## LISTED RECORDS

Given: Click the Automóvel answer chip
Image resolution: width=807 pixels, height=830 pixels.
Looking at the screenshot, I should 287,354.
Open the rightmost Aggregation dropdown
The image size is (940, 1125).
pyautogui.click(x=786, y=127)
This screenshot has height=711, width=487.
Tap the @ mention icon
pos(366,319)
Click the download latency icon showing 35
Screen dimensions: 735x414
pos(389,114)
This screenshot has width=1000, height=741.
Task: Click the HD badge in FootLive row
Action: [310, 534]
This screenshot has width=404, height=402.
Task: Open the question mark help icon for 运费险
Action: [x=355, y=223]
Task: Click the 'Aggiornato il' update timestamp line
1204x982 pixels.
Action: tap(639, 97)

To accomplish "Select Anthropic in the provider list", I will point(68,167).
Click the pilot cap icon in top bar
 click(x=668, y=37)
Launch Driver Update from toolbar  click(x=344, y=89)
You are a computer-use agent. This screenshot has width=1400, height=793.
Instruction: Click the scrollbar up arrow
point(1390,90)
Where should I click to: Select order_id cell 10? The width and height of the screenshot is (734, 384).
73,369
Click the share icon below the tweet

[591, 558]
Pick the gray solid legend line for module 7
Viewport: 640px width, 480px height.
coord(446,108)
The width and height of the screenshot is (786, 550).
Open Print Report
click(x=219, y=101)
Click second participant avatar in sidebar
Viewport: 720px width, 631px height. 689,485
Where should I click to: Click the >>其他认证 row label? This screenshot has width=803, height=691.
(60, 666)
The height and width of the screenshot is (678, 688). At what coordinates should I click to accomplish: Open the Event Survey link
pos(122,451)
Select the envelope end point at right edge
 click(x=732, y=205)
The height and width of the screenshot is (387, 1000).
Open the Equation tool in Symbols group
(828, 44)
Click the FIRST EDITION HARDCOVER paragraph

## TASK OBJECTIVE
Output the data exactly, from the first line through the line that holds "This screenshot has height=711, width=487.", so that no later line appears.

## RESPONSE AREA
Given: Click the Automóvel answer chip
Image resolution: width=807 pixels, height=830 pixels.
Looking at the screenshot, I should 287,354.
Open the rightmost Aggregation dropdown
The image size is (940, 1125).
pyautogui.click(x=786, y=127)
This screenshot has height=711, width=487.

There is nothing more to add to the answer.